Bild: Nicht immer so deutlich erkennbar: Polizisten beim Einsatz vor der Roten …
HAMBURG taz | Der Einsatz der verdeckten Ermittlerin Iris P. vom Hamburger
Landeskriminalamt (LKA) in der linken Szene unter der Legende und
Tarnidentität „Iris Schneider“ geht auf das Konto der Bundesanwaltschaft
(BAW). Das geht aus der Senatsantwort auf eine Kleine Anfrage der Linken
hervor. Die heute 41-jährige Iris P. war von 2000 bis 2006 vor allem im
Umfeld des autonomen Zentrums Rote Flora und des Radios „Freies Sender
Kombinat“ (FSK) aktiv, um die Aktivisten in ihrer persönlichen Umgebung und
Intimsphäre zu bespitzeln.
Der Einsatz der „nicht offen eingesetzten Polizeibeamtin“ sei damals vom
Staatsschutz (LKA 8) zu Beginn als „gefahrenabwehrende Maßnahme angeordnet
worden“, schreibt der Senat. „Die eingesetzte Beamtin ist wenige Monate
nach Beginn bis zum Ende des Einsatzes als verdeckte Ermittlerin auf der
Grundlage von gerichtlichen Beschlüssen“ nach der Strafprozessordnung in
„Ermittlungsverfahren eingesetzt gewesen, die durch die Bundesanwaltschaft
geführt wurden“, heißt es weiter. Was die Grundlage der damaligen Verfahren
der „außerhamburgischen Behörden“ war, könne der Senat nicht beantworten.

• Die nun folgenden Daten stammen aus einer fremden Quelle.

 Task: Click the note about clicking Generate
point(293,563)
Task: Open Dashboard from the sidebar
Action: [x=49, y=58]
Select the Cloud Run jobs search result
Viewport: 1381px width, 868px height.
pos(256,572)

Dass „Iris Schneider“ beim FSK gespitzelt und gegen die Rundfunkfreiheit
verstoßen habe, hält der Senat für nicht brisant. „Grundsätzlich ist eine
Tätigkeit eines verdeckten Ermittlers im Rahmen seiner Legende bei einem
Radiosender nicht ausgeschlossen“, heißt es.
Für die Innenpolitikerinnen Antje Möller (Grüne) und Christiane Schneider
(Linke) ist die Senatsantwort unzureichend, denn es ergäben sich aus der
Antwort weitere Ungereimtheiten und Fragen. Am 9. Dezember ist das Thema
darum erneut Gegenstand des Innenausschusses der Bürgerschaft.
Die Antwort des Senats auf die Kleine Anfrage legt den Verdacht nahe, dass
der „Iris Schneider“-Einsatz aus heutiger Sicht rechtswidrig gewesen ist,
da er unter dem Verdacht „Bildung einer terroristischen Vereinigung“
(Paragraf 129a StGB) geführt wurde. Dass es sich um einen
Staatsschutzeinsatz handelte, bestätigt auch BAW-Sprecher Marcus Köhler der
taz.
## Eine Frage der Kategorien
In jenen Jahren neigte der damalige Generalbundesanwalt Kay Nehm dazu,
politisch motivierte Sachbeschädigungen in die Kategorie Terror-Verdacht
einzuordnen und die Ermittlungen an sich zu ziehen. So war 1999 der
Dienstwagen des damaligen Hamburger Innensenators Hartmuth Wrocklage (SPD)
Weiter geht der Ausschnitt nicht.